One way to reduce this issue is by implementing a more intelligent sampling scheme. One way is sample on a per user or per API key basis. For example, any user who is a top 20% customer will have a sample rate of 10% whereas the rest of your customers will have a sample rate of 100% (i.e. capture all activity). This means you need a mechanism to propagate the sample rates to your agent.
Collection network
Regardless if your analytics service is accessible only from your own infrastructure only or is accessible from the intranet, you should have a system that can handle fail over in case one of the collection nodes goes down. A well designed network will leverage DNS-based load balancing across multiple data centers around the world such as AWS Route 53 or Azure Traffic Manager with a relatively short TTL. Within each data center, you can then leverage a proxy server like HAProxy, NGINX, AWS ELB to distribute traffic among your collector nodes. We at Moesif are heavy users of HAProxy to load balance within each data center and Azure’s Traffic Manager to load balance across different data centers. Your collector logic should be very light wight. It’s job should be only authentication, some lightweight input validation, and persisting to disc as quick as possible. This is where solutions like Kafka can be extremely useful.
Roll ups
Even if you sample, you may find that your storage costs are ever increasing and queries take exceedingly long time. Modern databases like Elasticsearch and Cassandra can hold hundreds of terabytes of data with their distributed architecture, yet you’ll run into increasingly long queries (or worse: out of memory errors) when you attempt to perform aggregations on these massive data sets.
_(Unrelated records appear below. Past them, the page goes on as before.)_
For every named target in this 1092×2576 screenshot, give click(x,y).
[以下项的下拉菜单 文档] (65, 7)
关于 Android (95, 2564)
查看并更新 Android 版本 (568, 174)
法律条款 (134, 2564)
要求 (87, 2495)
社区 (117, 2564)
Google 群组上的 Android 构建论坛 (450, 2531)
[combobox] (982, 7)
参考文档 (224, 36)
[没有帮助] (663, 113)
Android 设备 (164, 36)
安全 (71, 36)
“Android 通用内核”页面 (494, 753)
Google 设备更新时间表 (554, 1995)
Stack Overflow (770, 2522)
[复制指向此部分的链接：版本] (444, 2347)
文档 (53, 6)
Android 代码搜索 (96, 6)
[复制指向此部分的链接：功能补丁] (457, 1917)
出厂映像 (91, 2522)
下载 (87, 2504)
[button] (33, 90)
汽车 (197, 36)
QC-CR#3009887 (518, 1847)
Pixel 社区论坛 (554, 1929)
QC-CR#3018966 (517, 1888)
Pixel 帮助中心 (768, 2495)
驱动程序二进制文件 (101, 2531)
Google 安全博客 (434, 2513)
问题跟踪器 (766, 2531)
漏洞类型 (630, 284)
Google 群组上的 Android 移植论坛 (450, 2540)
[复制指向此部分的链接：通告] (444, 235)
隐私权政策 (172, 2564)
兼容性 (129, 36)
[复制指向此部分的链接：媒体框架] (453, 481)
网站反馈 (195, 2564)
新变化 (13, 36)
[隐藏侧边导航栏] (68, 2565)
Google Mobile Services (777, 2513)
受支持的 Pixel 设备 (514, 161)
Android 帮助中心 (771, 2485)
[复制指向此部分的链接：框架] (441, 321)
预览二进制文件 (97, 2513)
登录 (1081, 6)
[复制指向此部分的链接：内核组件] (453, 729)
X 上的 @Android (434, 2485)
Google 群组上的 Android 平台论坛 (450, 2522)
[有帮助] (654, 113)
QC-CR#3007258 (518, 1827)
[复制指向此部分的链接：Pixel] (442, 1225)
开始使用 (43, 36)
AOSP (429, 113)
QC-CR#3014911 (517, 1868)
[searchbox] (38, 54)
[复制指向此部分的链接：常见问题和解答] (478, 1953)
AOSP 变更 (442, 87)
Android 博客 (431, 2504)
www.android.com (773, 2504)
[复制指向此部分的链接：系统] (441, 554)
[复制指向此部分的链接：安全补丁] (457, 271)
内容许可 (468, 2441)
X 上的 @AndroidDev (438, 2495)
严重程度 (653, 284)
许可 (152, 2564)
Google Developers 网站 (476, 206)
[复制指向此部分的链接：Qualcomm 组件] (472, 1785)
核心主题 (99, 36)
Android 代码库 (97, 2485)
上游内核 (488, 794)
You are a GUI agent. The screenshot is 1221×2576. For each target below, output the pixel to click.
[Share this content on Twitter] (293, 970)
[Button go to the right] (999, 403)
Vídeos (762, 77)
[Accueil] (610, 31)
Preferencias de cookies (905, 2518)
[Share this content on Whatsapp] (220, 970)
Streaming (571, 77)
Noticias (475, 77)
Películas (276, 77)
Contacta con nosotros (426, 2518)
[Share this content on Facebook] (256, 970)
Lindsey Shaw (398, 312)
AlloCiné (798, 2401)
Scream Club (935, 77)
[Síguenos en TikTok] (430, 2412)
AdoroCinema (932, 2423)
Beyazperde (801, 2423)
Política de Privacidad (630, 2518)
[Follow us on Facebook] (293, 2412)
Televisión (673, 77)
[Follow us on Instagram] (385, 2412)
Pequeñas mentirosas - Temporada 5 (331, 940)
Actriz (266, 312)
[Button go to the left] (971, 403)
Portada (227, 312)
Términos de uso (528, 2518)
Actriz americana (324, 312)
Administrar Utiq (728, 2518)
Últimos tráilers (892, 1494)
In addition, the storage requirements continue to increase. When it comes to analytics, you can choose the resolution you want to store the data. This can be the raw events as they come in, or rolled up into stories for all activity that happened in a particular period such as every minute or every hour. Rolling up a metric can drastically reduce storage requirements, but it sacrifices metric resolution. Many analytics systems have a tiered roll up strategy. For example, all data in last 7 days is stored down to the event resolution or on 5 second intervals. Older data greater than 7 days ago can be rolled up into hourly intervals. While even colder data that’s older than a year ago may be rolled up in daily intervals. It’s unlikely you’ll be looking at events down to the exact timestamp
Metric estimation
Sometimes you don’t need an exact count and can live within a certain level of error. Let’s take the example calculating weekly active API keys. Let’s say you have an ordered API log that contains the request time stamp and the API key used to access your API. A naive approach would be to create a map indexed by the weeks and then for each bucket, create a set that contains the unique keys for each bucket. An issue with this approach is you can quickly run out of memory if you have a large number of unique API keys (also known as high-cardinality). A different way to approach this would be leveraging a probabilistic data structure to infer or estimate the uniqueness of the set rather than directly counting. Example probabilistic data structures include HyperLogLog and Bloom Filters After all, you probably are interested in if there was 100 or 10,000 API keys active last week, but if your analytics system reported 101 instead of 100, your decision making wouldn’t differ. For this case, we can leverage HyperLogLog which approximates the number of unique values by estimating the number of leading zeros when the API keys are hashed together via a hashing algorithm. Accuracy is dependent on how many bits are allocated for this bit vector required to store the hashed values. Many modern databases for analytics like Druid and Elasticsearch have HyperLogLog built in, but it’s up to you to ensure your data can leverage them.